◆ Passage provided:
YouTube stars Rhett and Link explain how algorithm changes supercharged their business to an estimated $17.5 million in yearly income
Tech4 min read
  • YouTube stars Rhett McLaughlin, 42, and Link Neal, 41, started posting videos on YouTube back in 2006 and gained early fame and income from the platform.
  • But it took nearly a decade of making videos, and a favorable change to YouTube's algorithm that rewarded longer videos, for the pair's business to kick into overdrive.
  • Now with 80 employees, Rhett & Link's Mythical Entertainment is a YouTube powerhouse with enough cash to make 8-figure acquisitions.
  • Click here for more BI Prime stories.

YouTube stars Rhett McLaughlin and Link Neal began their streaming careers back in 2006 by filming themselves throwing a boulder off the wall of the Cherokee Dam in eastern Tennessee.

But despite gaining early fame and revenue on the platform, and their first branded content deal in 2007, their business didn't kick into overdrive until a nearly a decade later.

The pair, who were making an estimated $17.5 million per year (as of June 2019) according to Forbes, said everything changed for them in 2015, when YouTube shifted its algorithm to reward long-form videos.

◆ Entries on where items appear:
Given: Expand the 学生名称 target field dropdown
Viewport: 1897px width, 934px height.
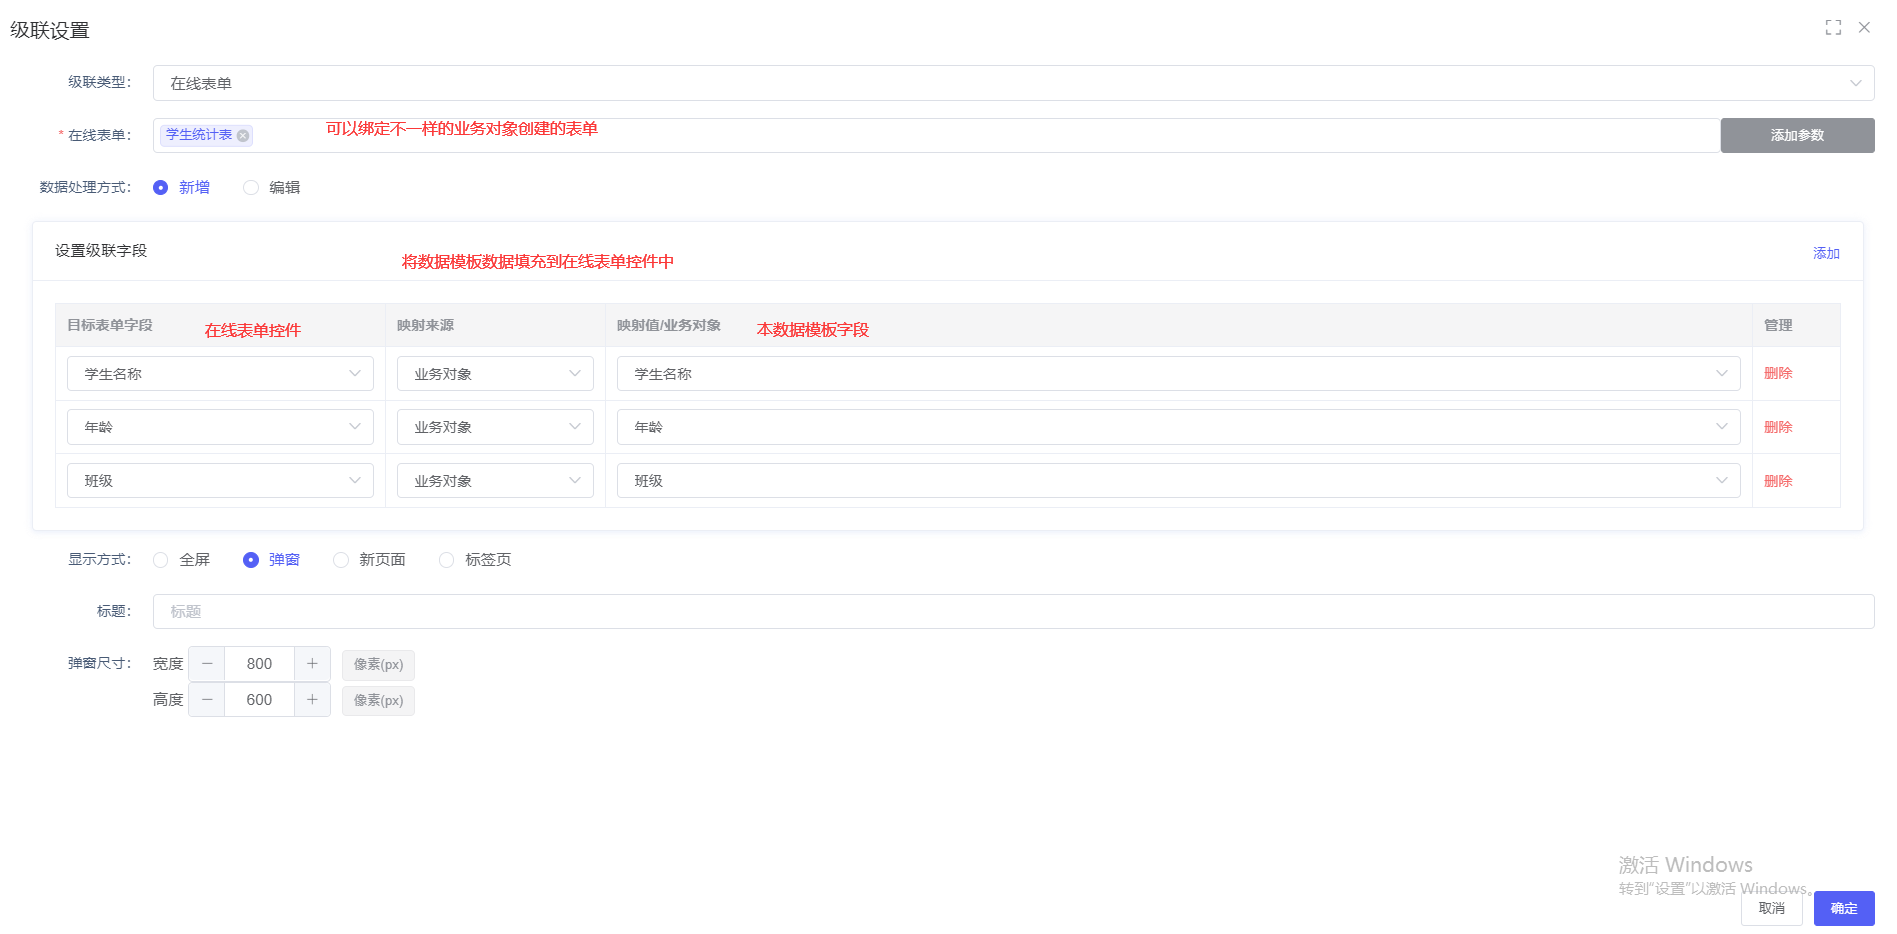Looking at the screenshot, I should (x=220, y=374).
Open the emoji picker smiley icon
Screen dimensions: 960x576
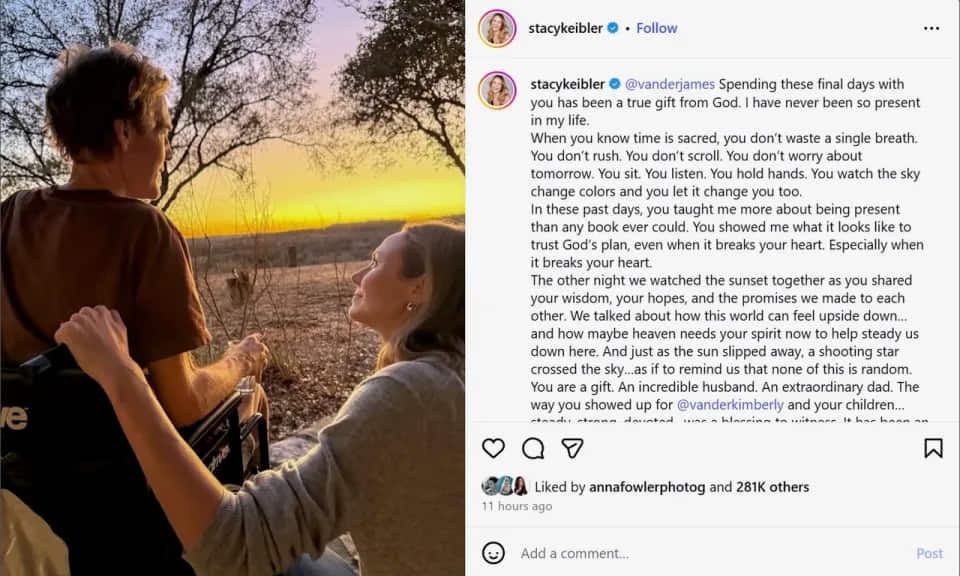[493, 553]
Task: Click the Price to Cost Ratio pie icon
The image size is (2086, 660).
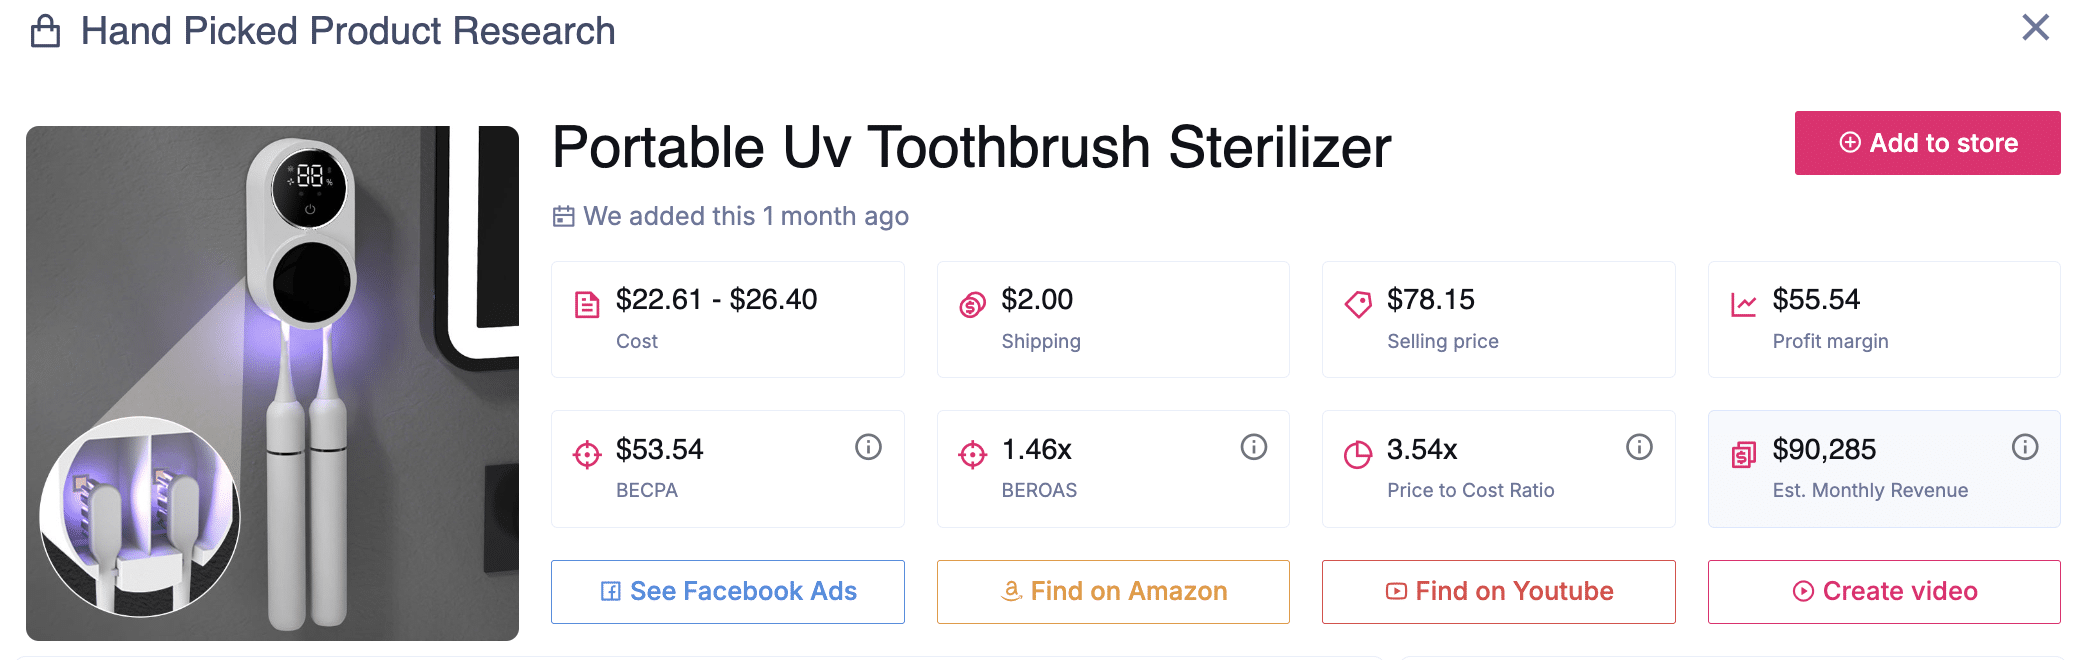Action: (x=1358, y=455)
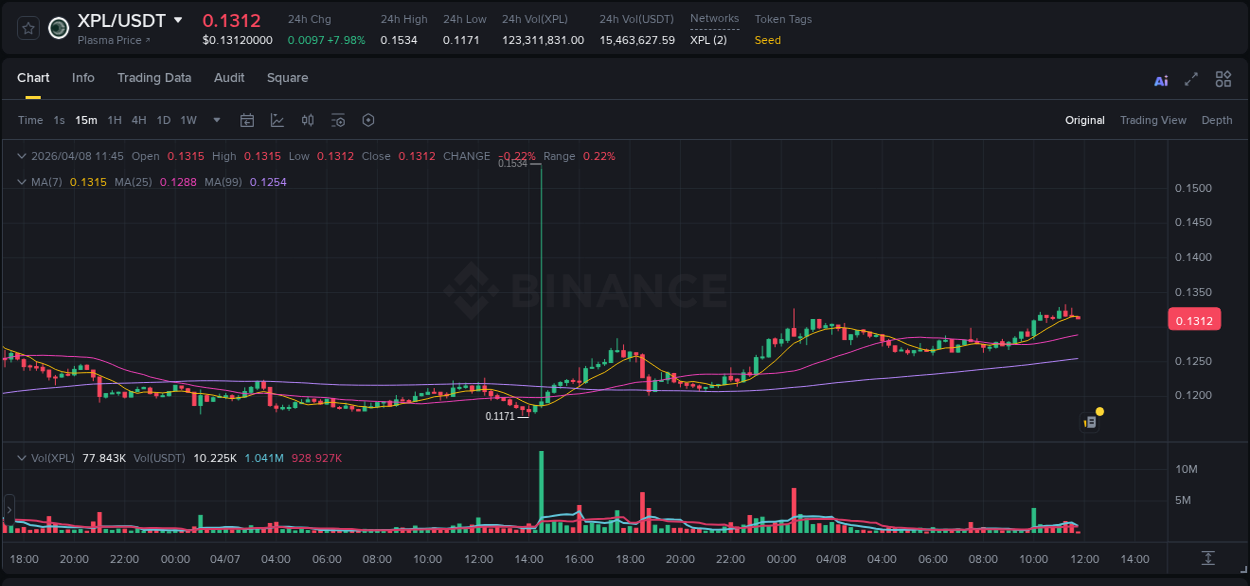Screen dimensions: 1250x586
Task: Expand the chart to fullscreen
Action: [1192, 79]
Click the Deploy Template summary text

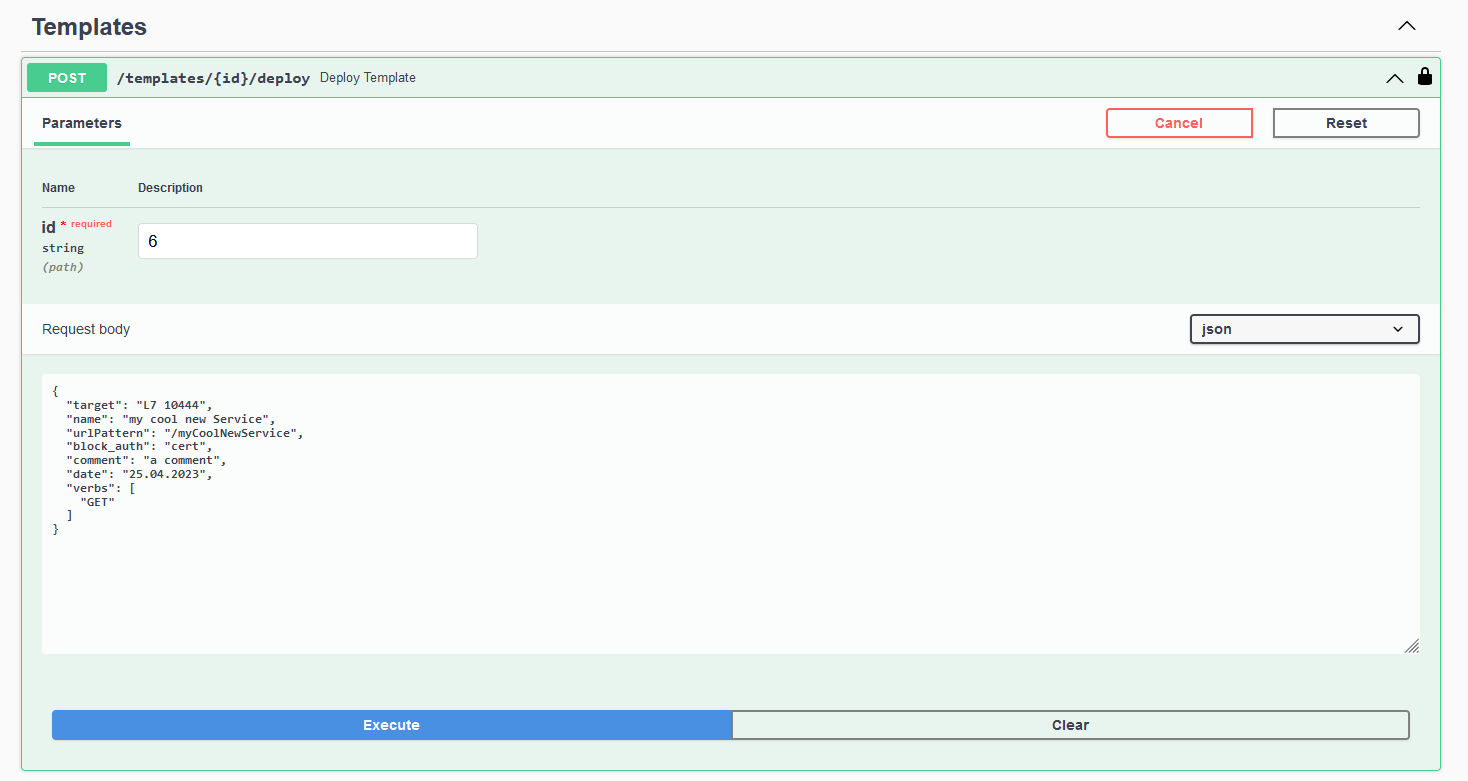point(367,78)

◆ Aim A: According to the passage about Rhett and Link, why did their business finally kick into overdrive nearly a decade after they began posting videos? Answer in one to three sentences.
◆ Aim B: Carry on the article about Rhett and Link from its final sentence.

◆ Right answer A: Their business took off because YouTube changed its algorithm in 2015 to reward long-form videos. The pair said that everything changed for them after this shift.

◆ Right answer B:
"That's really when it started to blow up as a combination of the product we were creating and YouTube rewarding longer watch time," McLaughlin said. "Every day you can kind of get pulled into - I'll call it an upward spiral - of content binge-watching of all the episodes of 'Good Mythical Morning' [a daily talk show launched in 2012] that we had released for years at that time. So the algorithm worked well with the way that we were producing our content."

"Good Mythical Morning" now has 16 million subscribers and more than 6 billion views. The show typically runs between 10 and 15 minutes per episode.

By investing their profits into strategic hires over the years, Mythical Entertainment has now grown into an 80-person business built on advertising, branded integrations, touring, publishing, merchandise, and soon-to-be developed scripted and unscripted content for what the company's chief operating officer Brian Flanagan calls the "traditional TV world."

Mythical Entertainment acquired the YouTube property Smosh from defunct Defy Media for $10 million last year, bringing the well-known YouTube comedy group into their 17,000 square-foot production facility in Burbank, California.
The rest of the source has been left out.